State Farm Fire and Casualty Co., Appellant.


Appeal from an order of the Civil Court of the City of New York, Kings County (Robin D. Garson, J.), entered June 12, 2009. The order, insofar as appealed from as limited by the brief, denied defendant's amended motion for summary judgment.


ORDERED that the order, insofar as appealed from, is affirmed, without costs.

In this action by a provider to recover assigned first-party no-fault benefits, defendant, by notice of motion dated December 28, 2007, moved for summary judgment dismissing the complaint. The return date of the motion was adjourned several times and ultimately scheduled for June 12, 2009. In the interim, by notice of motion dated July 25, 2008, defendant had made an amended motion for summary judgment, returnable January 9, 2009, which was adjourned to be heard on June 12, 2009. Nowhere in the papers in support of defendant's amended motion did defendant set forth why it concluded that the amended motion was necessary, nor did defendant seek to withdraw the original motion. On the return date, the Civil Court denied both the original motion as defective and the amended motion as having been made "more than one year after the original motion without leave of court." Defendant's sole argument on appeal is [*2]that the Civil Court improperly refused to consider its amended motion.

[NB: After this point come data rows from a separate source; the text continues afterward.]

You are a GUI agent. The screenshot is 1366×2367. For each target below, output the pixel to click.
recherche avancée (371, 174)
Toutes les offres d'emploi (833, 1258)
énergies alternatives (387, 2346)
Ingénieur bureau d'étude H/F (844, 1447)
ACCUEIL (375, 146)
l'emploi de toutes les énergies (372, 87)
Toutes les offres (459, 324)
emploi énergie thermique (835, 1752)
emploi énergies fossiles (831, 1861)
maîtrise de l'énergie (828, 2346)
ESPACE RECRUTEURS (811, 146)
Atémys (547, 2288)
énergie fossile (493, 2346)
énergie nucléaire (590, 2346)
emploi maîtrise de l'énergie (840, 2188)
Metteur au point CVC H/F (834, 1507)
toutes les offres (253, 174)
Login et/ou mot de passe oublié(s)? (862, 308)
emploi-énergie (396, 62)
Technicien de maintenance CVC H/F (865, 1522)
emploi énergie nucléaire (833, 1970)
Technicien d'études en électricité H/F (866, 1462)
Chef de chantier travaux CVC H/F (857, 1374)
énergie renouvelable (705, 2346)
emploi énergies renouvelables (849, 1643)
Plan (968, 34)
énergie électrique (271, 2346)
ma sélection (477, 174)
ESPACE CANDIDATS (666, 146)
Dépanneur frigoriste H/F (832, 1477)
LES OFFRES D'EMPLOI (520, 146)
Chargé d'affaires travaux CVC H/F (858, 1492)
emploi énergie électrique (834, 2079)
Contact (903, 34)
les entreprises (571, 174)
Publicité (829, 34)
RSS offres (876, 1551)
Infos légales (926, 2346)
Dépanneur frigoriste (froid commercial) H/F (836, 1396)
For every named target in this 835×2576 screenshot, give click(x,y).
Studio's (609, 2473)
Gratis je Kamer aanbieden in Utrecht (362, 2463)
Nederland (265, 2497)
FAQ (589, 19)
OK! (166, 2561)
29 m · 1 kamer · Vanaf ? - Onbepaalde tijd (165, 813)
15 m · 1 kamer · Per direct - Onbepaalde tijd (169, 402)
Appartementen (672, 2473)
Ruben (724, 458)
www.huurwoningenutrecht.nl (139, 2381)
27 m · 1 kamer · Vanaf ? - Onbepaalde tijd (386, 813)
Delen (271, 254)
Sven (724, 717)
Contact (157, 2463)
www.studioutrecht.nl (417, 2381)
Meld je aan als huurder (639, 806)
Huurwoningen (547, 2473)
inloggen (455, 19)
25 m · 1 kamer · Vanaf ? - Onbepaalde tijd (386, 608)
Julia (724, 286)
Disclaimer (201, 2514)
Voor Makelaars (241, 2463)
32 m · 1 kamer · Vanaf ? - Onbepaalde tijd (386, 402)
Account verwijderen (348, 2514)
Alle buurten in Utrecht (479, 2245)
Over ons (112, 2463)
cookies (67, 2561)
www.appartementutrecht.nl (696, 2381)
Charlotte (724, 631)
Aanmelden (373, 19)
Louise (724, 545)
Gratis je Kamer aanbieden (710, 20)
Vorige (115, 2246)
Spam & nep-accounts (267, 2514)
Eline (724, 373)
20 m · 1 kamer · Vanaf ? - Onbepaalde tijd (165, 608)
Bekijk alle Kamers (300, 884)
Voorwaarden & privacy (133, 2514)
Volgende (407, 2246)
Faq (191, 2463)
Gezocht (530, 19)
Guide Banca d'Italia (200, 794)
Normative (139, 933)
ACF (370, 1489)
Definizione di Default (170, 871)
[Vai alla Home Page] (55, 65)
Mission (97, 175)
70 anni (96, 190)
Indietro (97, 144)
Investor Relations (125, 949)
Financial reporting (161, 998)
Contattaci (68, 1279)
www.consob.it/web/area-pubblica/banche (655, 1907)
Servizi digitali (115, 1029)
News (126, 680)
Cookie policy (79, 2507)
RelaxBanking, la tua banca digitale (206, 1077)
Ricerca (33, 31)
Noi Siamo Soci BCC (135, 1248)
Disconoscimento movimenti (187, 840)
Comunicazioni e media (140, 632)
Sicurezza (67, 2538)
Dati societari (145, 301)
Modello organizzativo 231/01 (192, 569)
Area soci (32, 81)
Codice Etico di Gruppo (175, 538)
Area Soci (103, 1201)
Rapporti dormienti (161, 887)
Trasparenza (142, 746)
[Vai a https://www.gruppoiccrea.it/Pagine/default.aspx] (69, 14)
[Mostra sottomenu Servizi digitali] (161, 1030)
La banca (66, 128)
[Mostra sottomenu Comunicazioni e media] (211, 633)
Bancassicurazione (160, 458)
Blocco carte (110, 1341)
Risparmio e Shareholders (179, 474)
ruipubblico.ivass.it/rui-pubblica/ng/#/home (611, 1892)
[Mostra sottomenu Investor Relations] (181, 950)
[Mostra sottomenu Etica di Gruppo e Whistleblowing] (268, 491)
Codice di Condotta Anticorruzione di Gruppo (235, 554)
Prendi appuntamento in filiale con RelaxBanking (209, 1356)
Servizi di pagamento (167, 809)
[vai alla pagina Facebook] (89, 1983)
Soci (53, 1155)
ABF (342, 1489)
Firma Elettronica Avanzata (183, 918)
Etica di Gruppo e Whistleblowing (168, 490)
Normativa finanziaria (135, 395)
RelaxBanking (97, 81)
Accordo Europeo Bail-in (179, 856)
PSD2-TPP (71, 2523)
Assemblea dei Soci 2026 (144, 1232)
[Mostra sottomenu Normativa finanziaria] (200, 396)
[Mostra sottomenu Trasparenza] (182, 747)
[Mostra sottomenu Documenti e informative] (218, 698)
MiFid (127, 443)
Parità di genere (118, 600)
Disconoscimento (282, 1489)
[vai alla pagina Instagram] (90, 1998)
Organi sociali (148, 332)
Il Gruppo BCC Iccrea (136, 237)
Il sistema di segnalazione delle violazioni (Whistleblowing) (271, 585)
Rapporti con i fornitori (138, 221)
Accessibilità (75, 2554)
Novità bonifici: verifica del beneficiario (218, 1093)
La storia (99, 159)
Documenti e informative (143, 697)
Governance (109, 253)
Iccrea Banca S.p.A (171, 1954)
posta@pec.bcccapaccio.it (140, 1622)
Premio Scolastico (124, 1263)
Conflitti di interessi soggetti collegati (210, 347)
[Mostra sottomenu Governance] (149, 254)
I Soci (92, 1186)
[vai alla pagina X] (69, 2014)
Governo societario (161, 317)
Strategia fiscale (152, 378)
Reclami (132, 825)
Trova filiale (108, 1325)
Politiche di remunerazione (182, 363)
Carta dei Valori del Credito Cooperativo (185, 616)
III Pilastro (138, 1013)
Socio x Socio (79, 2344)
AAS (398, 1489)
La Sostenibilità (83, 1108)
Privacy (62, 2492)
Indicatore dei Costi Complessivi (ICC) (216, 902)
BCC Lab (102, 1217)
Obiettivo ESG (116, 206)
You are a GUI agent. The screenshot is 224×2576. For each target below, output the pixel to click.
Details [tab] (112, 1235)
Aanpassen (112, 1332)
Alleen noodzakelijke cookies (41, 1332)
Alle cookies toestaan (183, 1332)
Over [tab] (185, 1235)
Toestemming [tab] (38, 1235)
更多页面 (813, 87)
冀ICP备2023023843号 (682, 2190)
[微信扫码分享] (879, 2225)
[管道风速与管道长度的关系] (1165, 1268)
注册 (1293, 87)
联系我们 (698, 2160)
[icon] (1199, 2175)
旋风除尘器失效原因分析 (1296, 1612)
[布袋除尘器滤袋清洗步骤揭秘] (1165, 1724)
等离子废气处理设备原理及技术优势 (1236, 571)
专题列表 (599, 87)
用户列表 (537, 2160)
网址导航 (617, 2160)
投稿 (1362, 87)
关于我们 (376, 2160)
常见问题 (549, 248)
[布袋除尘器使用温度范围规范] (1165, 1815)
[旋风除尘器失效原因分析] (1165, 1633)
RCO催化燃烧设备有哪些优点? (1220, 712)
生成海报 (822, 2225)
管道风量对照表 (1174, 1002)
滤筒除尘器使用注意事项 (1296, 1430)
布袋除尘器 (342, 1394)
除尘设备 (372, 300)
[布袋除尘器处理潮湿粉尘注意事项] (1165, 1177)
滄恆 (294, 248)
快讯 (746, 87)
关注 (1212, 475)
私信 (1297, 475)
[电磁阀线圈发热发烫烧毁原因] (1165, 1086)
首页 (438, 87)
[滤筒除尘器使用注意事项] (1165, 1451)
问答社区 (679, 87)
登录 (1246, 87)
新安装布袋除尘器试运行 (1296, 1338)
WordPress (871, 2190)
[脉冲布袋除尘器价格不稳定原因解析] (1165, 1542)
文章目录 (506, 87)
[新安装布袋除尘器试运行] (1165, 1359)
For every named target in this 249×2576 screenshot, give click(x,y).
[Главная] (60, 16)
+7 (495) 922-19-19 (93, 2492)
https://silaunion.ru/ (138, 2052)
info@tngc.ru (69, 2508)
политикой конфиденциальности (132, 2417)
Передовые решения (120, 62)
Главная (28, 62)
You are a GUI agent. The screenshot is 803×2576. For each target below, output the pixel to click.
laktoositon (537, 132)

"A party who concludes that a motion is defective or insufficient should apply for and obtain leave to withdraw or amend it" (60 CJS, Motions and Orders § 4 see generally Hoover v Rochester Print. Co., 2 App Div 11 [1896]). As the record in this case does not indicate that defendant either sought leave to withdraw the original motion or to amend it, and as defendant did not set forth any reason why an amended motion was necessary, the Civil Court did not improvidently exercise its discretion in refusing to entertain the amended motion. Accordingly the order, insofar as appealed from, is affirmed.

Pesce, P.J., Weston and Rios, JJ., concur.